=== Section Start ===

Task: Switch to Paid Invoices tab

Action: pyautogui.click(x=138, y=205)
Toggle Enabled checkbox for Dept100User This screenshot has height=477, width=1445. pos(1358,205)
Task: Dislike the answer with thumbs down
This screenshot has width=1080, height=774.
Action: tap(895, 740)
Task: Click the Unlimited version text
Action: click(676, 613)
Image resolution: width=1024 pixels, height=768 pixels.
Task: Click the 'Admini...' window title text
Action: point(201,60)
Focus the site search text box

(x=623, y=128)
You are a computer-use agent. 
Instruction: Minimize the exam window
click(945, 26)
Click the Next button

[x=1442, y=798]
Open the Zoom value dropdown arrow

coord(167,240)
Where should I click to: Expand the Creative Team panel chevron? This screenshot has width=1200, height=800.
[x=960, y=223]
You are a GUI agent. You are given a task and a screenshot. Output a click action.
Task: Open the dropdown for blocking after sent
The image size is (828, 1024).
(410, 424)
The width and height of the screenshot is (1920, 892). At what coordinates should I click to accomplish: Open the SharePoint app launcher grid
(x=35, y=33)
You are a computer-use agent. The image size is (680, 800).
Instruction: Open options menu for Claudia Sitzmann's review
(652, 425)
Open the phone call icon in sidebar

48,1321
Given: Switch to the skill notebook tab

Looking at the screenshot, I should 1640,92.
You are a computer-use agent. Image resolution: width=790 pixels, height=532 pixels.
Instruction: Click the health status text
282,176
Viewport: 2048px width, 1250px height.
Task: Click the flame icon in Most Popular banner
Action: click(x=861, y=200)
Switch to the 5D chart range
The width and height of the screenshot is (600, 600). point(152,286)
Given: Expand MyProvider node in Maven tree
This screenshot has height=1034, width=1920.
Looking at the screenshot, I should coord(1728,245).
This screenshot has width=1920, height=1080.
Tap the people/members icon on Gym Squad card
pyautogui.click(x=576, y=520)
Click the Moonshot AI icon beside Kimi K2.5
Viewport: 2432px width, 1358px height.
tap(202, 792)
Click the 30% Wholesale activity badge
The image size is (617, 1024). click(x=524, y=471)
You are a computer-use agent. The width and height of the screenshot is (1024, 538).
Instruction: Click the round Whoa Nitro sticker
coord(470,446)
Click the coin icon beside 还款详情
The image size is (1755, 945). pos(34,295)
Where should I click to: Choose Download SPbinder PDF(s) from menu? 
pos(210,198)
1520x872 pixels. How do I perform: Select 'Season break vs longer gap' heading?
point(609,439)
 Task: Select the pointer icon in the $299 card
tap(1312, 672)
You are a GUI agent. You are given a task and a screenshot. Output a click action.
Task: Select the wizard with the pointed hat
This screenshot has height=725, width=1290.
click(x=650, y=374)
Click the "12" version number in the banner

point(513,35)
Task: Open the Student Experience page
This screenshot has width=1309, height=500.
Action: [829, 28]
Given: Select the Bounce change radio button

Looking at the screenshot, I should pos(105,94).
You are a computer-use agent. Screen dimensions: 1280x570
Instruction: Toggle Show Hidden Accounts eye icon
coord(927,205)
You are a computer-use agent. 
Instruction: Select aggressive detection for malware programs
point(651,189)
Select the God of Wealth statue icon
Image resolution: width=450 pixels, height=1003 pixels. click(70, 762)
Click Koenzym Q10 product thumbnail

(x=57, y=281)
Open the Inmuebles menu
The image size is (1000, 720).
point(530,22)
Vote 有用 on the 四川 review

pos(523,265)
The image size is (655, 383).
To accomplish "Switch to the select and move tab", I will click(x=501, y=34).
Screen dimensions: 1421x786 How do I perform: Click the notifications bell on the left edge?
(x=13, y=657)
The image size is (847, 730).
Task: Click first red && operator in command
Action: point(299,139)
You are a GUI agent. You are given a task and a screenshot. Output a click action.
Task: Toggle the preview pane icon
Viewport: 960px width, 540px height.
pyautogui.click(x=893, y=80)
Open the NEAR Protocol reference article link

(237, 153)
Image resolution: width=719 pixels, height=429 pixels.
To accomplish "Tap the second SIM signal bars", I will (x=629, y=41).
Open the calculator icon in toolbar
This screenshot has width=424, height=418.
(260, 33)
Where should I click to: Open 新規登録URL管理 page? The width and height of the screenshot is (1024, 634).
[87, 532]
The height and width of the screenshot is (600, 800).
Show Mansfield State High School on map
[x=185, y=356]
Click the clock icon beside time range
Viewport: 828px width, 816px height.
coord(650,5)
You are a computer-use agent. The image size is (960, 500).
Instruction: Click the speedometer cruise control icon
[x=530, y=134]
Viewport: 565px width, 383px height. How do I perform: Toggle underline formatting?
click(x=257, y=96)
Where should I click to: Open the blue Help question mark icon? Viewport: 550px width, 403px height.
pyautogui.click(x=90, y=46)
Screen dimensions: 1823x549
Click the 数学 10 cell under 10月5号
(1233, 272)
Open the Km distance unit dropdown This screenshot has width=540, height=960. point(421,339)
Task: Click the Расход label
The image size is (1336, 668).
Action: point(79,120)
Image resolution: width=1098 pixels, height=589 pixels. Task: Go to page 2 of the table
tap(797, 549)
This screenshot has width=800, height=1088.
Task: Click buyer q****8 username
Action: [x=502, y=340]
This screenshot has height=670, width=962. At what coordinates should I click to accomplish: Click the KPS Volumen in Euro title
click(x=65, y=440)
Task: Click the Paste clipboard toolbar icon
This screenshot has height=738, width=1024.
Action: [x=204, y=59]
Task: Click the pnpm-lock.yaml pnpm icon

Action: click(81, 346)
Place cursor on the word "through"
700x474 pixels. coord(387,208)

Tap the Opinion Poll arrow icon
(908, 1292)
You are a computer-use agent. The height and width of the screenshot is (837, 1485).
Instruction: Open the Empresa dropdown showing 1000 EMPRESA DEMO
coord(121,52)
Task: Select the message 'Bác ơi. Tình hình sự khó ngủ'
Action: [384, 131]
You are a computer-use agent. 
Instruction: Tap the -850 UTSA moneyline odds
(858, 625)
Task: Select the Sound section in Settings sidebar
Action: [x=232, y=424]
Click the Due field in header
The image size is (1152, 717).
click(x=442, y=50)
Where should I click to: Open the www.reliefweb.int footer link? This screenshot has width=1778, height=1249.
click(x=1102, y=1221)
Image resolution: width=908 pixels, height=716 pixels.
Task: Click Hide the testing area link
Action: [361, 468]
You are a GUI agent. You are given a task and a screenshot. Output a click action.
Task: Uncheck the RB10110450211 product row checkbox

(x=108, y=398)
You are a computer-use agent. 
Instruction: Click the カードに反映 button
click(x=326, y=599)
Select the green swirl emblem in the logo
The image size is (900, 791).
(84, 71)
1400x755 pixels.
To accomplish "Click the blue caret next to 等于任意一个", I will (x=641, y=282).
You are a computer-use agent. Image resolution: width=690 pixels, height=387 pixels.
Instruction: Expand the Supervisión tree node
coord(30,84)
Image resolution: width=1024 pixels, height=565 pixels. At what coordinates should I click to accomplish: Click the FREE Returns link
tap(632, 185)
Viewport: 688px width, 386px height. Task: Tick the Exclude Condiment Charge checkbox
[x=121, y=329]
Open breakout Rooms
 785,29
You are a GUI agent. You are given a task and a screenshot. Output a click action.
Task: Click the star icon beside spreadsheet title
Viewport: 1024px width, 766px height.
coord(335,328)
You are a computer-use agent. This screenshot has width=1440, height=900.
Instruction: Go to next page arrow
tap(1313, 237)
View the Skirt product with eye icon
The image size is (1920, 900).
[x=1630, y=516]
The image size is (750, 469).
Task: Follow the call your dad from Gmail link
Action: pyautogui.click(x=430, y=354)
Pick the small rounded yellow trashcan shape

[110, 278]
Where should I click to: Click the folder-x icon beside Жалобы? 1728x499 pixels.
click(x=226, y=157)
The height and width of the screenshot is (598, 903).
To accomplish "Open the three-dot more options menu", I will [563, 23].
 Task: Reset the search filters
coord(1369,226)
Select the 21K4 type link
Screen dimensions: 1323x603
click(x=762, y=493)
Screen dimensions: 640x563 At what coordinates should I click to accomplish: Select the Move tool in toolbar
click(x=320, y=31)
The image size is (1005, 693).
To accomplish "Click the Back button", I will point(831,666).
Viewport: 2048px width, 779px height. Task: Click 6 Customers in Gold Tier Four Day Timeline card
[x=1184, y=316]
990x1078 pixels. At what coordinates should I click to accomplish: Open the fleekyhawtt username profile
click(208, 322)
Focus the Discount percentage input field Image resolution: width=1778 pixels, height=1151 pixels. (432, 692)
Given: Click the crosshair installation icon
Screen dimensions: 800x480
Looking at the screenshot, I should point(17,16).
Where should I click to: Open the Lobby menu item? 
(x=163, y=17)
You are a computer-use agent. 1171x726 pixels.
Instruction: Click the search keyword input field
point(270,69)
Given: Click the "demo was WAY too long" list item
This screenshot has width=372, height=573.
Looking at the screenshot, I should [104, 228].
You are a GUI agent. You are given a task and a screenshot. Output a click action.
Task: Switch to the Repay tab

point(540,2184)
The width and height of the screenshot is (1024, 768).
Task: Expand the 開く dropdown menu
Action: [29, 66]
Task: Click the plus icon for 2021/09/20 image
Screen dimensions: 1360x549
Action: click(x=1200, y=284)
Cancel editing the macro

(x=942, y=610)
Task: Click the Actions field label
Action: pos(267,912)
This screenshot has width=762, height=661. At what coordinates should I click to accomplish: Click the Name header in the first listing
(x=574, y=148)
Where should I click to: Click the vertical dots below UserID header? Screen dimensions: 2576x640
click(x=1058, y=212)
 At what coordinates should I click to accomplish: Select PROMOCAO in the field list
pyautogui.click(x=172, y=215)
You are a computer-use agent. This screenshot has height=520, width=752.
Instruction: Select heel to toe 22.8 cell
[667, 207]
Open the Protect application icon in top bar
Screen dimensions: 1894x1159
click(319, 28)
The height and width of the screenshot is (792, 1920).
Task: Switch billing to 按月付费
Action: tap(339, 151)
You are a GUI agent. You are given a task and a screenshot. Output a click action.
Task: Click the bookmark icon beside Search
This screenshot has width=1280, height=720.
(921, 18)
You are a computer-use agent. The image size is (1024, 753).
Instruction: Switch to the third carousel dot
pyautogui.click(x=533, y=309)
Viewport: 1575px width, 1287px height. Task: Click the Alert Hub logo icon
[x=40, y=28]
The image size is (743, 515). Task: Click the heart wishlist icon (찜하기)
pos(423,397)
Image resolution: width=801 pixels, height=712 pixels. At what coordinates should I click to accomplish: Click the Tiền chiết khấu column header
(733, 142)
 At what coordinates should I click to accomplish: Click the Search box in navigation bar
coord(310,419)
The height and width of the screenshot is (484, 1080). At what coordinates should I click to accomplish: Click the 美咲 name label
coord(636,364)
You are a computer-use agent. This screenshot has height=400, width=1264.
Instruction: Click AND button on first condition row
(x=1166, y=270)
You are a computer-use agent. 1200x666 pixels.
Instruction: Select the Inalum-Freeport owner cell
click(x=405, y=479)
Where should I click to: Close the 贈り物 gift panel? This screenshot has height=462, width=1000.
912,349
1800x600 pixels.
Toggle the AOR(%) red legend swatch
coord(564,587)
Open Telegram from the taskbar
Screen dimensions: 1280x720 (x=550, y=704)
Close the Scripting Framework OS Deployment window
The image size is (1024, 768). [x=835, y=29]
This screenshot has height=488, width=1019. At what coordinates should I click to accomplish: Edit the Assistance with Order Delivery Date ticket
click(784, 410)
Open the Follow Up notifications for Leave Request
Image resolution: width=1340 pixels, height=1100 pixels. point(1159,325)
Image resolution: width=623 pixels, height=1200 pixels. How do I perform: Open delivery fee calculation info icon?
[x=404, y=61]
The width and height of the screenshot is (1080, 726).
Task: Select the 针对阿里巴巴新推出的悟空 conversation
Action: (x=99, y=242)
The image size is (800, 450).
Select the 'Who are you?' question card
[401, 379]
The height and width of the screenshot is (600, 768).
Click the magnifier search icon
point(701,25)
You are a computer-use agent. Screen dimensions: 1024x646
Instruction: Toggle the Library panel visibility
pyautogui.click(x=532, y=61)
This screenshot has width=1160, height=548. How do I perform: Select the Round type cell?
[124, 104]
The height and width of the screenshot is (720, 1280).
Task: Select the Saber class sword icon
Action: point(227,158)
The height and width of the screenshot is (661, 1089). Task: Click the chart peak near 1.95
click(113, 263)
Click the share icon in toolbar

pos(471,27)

=== Section End ===

EXERCISE AIM
Working from the data above, extract solely the lines from the one containing "Task: Click the Paste clipboard toolbar icon" through the one containing "You are a computer-use agent. The height", exactly as they appear, both included.

SOLUTION BELOW
Task: Click the Paste clipboard toolbar icon
This screenshot has height=738, width=1024.
Action: [x=204, y=59]
Task: Click the pnpm-lock.yaml pnpm icon

Action: click(81, 346)
Place cursor on the word "through"
700x474 pixels. coord(387,208)

Tap the Opinion Poll arrow icon
(908, 1292)
You are a computer-use agent. The height and width of the screenshot is (837, 1485).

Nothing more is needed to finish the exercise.